Call Server Configuration
Polycom, Inc. 266
All authentication configurations are supercluster-wide, but note that the default realm for SIP device
authentication is the cluster’s domain as specified on the Admin > Local Cluster > Network Settings page
(or sip.dma if no domain is specified). This allows each cluster in a supercluster to have its own realm for
challenges.
The Device Authentication page has two tabs, Inbound Authentication and Shared Outbound
Authentication.
Inbound Authentication
On the Inbound Authentication tab, you can:
● Configure specific SIP digest authentication settings for SIP devices.
● Maintain the Call Server’s local inbound device authentication list. This list is used for both H.235
authentication (H.323 devices) and SIP digest authentication (SIP devices).
● Click the Signaling settings link to go to the Signaling Settings page, where you actually enable
device authentication for H.323, SIP, or both (see Signaling Settings).
Shared Outbound Authentication
On the Shared Outbound Authentication tab, you can maintain the Call Server’s general list of
authentication credentials, which it uses to authenticate itself on behalf of calling devices to external SIP
peers for which the appropriate device-specific credentials haven’t been defined.
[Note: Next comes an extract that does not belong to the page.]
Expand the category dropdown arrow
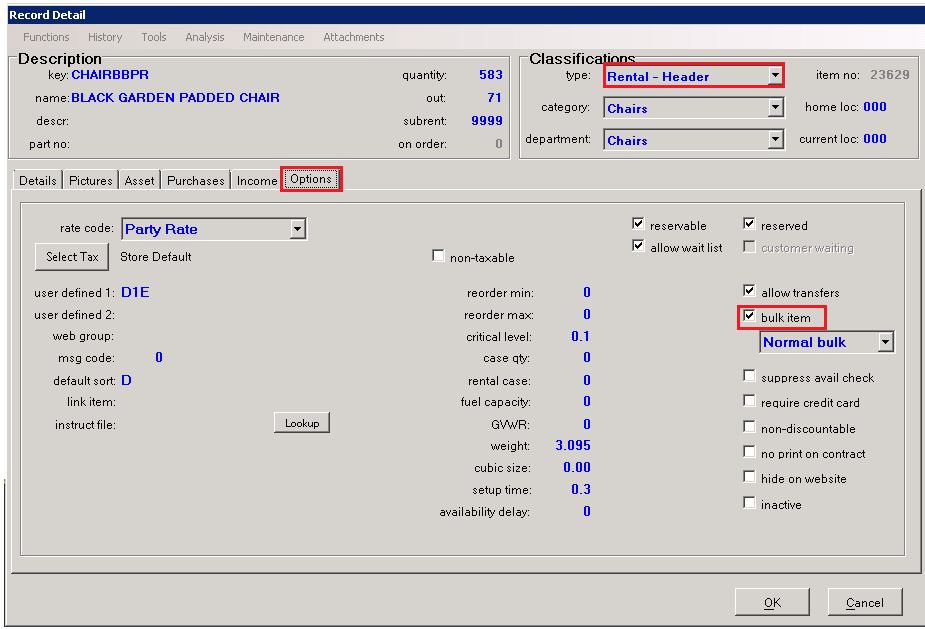Screen dimensions: 925x629 click(x=775, y=108)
The Call Server intercepts and responds to authentication challenges from SIP peers on behalf of some or
all devices calling though the Call Server. This feature allows authentication security between the Call
Server and its peers to be completely separate from security between the endpoints and the Call Server.
When you add an external SIP peer, you can specify whether the Call Server handles challenges (401 and
407) on behalf of the source of the call or passes them on to the source of the call. You can also define
authentication credentials specifically for that SIP peer. See Add External SIP Peer Dialog.
The following table describes the fields on the Device Authentication page.
Note: Neighbor gatekeepers and H.235 authentication
For H.323, when you add a neighbor gatekeeper, you can configure the system to send its H.235
credentials when it sends address resolution requests to that gatekeeper. See Add External
Gatekeeper Dialog.
Field Description
Inbound Authentication
SIP device authentication settings
Use default realm This option, the default, sets the realm for the Call Server to the cluster’s
domain as specified on the Network Settings page (allowing each cluster of
a supercluster to have its own realm). If no domain is specified on the
Network Settings page, the default realm value is sip.dma.
Clear the check box to change the string in the Realm field.